Thursday, January 19, 2012
THE HELP (2011)
Kathryn Stockett’s best-selling book becomes a highly anticipated feature film which falters in its feel-good approach to a troubled period in history. I have not read the novel, but I have reasonable assurance from one who has that writer/director Tate Taylor’s adaptation is a faithful one. In pre-civil rights Mississippi recent college graduate Skeeter Phelan (Emma Stone) returns to Jackson to pursue a career as a writer. Her newfound political awareness leads to friction with her peers, particularly Hilly Holbrook (Bryce Dallas Howard), a proponent of segregation who fires her maid Minny Jackson (Octavia Spencer) for using the family commode. Minny plots her revenge in part by going to work for Celia Foote (Jessica Chastain), a housewife shut out of Hilly’s social gatherings.

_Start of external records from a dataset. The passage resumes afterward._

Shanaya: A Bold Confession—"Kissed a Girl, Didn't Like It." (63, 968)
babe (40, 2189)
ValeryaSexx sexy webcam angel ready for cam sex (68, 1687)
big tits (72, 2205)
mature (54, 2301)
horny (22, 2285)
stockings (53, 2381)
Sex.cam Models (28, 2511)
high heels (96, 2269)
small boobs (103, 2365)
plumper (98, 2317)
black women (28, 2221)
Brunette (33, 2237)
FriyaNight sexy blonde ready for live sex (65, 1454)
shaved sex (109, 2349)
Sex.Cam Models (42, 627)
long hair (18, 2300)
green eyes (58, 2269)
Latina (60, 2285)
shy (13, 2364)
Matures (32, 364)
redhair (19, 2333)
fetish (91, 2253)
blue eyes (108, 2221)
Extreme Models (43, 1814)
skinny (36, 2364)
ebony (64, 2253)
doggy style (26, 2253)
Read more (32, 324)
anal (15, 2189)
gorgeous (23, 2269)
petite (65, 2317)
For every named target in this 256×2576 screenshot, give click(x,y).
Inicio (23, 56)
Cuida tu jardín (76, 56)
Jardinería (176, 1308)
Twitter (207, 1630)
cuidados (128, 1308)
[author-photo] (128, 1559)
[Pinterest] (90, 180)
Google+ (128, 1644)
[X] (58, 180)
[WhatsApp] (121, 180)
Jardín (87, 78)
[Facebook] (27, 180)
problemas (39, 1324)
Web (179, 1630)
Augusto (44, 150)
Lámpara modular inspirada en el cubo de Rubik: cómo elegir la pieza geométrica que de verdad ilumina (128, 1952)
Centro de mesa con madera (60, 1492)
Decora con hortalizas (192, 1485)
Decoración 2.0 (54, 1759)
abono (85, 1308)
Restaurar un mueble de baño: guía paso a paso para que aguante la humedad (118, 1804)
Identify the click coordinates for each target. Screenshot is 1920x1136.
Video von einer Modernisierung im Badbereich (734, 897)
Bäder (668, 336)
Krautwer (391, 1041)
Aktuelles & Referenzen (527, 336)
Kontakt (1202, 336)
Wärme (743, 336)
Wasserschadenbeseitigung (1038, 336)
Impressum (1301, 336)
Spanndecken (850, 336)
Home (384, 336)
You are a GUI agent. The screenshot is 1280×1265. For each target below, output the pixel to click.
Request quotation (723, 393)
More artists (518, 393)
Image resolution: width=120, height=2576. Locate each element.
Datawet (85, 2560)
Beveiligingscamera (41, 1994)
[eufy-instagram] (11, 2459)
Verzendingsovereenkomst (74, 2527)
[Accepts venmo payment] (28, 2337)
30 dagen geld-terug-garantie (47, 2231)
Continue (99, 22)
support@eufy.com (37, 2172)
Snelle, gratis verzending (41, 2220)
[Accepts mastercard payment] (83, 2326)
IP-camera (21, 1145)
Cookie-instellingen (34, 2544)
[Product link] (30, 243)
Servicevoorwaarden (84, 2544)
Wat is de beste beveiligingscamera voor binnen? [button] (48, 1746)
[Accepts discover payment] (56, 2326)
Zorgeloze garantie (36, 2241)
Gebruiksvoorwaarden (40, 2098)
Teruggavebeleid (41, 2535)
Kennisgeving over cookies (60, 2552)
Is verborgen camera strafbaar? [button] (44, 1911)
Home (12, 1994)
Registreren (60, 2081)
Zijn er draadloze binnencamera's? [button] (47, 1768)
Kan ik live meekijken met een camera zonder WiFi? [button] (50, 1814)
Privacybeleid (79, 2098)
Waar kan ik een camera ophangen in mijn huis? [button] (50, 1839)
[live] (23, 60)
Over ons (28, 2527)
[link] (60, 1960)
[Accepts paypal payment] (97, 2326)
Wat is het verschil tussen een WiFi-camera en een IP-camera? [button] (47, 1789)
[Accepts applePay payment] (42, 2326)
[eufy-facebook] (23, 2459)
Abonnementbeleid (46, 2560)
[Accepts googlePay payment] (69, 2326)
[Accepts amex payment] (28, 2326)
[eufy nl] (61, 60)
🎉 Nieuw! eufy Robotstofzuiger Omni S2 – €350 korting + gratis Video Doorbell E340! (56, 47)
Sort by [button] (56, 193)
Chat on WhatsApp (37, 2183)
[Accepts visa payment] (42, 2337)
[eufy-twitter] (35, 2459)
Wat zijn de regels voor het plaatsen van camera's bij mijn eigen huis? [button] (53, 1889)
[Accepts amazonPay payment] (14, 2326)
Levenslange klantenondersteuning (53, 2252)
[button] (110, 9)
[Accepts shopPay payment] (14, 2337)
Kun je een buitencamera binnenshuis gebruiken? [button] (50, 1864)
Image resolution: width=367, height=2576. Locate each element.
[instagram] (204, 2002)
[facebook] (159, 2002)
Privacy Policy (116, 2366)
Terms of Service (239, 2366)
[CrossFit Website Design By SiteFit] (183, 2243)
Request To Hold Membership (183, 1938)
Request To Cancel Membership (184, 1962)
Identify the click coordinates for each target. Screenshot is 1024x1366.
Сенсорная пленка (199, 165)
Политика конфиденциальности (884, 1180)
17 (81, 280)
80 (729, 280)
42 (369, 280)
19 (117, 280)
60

While working at the local newspaper Skeeter pitches to publisher Elain Stein (Mary Steenburgen) her idea for a book written from the perspective of the black women who care for well-to-do families in the South. Persuading the help (as these women are called) to grant interviews becomes Skeeter’s biggest challenge. With reluctance Aibileen Clark (Viola Davis) agrees, to the initial consternation, and eventual cooperation, of her fellow domestics. Davis gives a subtle and nuanced performance, but her character may as well wear a halo. Chastain charms as the guileless Celia, and her chemistry with Spencer’s brassy Minny provides what spark the film has. Yet neither overcomes the simplistic writing. Stone is strangely subdued, while Howard gamely attacks her one-note character with gusto. The early 1960s were a volatile time filled with societal upheaval. Yet Taylor’s film feels too tidy for its time. Although the violent deaths of Medgar Evers (an outspoken black civil rights activist) and John F. Kennedy get their mention, the events’ societal shock waves get relegated to the periphery. Taylor’s film (and, I suspect, Stockett’s novel) are eager for the audience to congratulate itself on how far race relations have come (and they have). But to have that self-satisfaction permeate a film set predominately in 1963 Mississippi strikes a frustratingly false note.